In the modern era scholars have debated the concept of religion and what it is. Some argue that it is nothing more than a belief in gods or spirits, while others suggest that the term covers an even wider range of social and cultural activities. In addition to the beliefs, many scholars emphasize the importance of practices such as rituals, spiritual guidance and social interaction.

A definition of religion that incorporates all of these aspects has been proposed by Ninian Smart (of Lancaster and the University of California, Santa Barbara). He suggests that there are seven shared characteristics of world religions: mythic (stories that give shape), doctrinal (the ideas that underlie and emerge from the stories), experiential (mystical encounters with some larger reality), ethical (moral or legal requirements), symbolic (artifacts and rites) and social (organizational structures and leadership).
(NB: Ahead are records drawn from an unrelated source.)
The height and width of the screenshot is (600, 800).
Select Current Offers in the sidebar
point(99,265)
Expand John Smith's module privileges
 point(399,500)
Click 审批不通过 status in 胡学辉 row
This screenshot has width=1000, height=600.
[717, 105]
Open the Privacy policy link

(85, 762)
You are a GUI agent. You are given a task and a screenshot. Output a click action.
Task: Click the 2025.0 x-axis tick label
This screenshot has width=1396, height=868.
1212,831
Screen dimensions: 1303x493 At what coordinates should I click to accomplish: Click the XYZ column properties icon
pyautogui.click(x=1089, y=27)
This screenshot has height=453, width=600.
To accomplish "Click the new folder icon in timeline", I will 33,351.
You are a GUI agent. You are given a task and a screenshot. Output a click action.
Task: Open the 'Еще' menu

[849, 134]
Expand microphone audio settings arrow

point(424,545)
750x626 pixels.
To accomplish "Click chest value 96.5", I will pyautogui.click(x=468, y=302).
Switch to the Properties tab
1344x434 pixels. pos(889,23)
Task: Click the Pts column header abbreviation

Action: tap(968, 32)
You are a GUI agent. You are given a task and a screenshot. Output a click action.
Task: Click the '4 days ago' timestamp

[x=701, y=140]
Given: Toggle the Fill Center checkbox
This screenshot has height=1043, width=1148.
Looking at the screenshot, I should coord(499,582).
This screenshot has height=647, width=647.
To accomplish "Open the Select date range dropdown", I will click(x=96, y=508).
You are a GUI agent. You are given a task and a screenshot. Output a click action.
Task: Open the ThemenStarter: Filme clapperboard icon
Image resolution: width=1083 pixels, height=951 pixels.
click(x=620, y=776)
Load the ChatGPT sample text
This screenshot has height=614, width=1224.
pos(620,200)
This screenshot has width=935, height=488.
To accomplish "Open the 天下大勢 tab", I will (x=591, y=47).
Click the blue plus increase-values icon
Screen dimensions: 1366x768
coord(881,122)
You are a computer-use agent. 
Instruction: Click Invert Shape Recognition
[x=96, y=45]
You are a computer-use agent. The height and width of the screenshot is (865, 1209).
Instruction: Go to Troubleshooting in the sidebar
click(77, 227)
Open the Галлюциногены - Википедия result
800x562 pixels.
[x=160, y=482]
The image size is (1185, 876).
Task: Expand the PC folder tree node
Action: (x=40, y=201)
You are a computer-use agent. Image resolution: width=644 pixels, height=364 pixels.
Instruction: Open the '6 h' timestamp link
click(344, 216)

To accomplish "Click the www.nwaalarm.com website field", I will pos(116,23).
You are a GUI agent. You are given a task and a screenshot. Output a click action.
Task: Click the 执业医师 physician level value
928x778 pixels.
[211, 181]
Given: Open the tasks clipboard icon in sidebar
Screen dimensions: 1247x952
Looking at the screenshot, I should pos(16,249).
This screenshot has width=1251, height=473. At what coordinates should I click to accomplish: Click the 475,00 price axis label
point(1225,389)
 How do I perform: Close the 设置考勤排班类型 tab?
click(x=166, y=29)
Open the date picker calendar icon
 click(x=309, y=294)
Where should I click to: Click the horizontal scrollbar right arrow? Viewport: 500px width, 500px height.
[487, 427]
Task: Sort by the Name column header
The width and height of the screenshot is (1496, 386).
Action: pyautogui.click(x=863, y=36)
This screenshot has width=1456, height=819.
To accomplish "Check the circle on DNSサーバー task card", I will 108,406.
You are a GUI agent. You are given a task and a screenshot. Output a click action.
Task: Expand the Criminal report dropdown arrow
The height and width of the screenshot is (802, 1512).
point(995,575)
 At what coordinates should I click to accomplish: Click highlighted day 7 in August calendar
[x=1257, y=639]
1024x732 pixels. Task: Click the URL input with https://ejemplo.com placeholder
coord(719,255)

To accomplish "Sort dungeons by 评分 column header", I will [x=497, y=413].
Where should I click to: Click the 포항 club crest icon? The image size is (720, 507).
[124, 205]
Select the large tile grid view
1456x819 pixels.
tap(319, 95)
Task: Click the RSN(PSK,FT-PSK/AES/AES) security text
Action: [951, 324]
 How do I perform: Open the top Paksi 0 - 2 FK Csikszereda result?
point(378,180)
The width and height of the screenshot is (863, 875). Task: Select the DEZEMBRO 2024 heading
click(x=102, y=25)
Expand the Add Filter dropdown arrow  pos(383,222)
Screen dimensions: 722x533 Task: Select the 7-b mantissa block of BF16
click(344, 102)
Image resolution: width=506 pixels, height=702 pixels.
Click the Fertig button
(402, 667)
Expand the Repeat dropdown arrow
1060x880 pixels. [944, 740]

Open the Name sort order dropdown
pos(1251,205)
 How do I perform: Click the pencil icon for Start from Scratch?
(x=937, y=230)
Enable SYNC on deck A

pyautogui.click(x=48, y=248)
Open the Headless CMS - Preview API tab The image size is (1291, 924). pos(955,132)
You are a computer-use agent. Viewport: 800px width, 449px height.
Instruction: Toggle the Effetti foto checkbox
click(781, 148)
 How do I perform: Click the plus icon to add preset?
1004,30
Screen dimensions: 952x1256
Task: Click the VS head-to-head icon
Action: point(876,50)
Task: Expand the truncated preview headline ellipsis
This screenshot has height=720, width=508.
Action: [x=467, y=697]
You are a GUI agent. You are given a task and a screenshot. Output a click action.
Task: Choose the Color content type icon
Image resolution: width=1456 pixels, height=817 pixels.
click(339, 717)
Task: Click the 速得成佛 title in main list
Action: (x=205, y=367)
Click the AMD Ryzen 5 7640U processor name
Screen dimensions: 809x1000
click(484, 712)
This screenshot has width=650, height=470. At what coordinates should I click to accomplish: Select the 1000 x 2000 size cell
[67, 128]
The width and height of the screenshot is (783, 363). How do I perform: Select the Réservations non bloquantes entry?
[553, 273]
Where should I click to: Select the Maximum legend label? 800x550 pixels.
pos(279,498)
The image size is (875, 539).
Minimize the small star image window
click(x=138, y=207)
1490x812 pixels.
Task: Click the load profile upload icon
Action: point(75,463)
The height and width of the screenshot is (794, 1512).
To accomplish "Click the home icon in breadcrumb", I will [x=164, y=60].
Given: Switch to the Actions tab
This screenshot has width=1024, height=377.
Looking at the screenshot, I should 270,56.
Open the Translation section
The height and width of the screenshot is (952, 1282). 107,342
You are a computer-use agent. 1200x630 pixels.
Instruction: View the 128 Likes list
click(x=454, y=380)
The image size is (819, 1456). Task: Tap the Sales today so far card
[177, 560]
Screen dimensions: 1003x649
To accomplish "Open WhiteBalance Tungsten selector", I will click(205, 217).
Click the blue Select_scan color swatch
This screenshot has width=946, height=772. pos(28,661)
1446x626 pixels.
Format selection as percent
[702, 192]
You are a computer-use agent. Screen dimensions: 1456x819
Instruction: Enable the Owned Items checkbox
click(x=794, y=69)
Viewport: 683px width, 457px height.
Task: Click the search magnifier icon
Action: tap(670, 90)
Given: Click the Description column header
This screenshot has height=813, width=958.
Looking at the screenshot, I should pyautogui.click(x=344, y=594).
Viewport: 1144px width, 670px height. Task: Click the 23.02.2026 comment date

More recently scholars have suggested that instead of trying to find one definition that encompasses all aspects of religion, it might be better to try and identify common traits that all religions share. This approach has been termed a polythetic strategy. It has a number of advantages over the formal definitions discussed above.

These approaches have been criticized for making a fundamental mistake in the way they treat the concept of religion. In a broader sense, they fail to recognize that the word “religion” has a history of changing meanings and for this reason it is inappropriate to use a single definition.

For example, the admonition to “have faith” in something has not always been regarded as religious; nor have the beliefs in a higher power. In this sense, a more accurate description might be that most humans have religion in some form or another, regardless of whether they believe in a monotheistic god or not.

Other scholars take a more formal approach and attempt to define religion in terms of a particular structural type. This approach tries to look for a particular pattern of related discontinuity between an empirical, mundane order and a superempirical, cosmic-level order. For instance, Zeldin (1969) and Lemert (1975) have both used this model.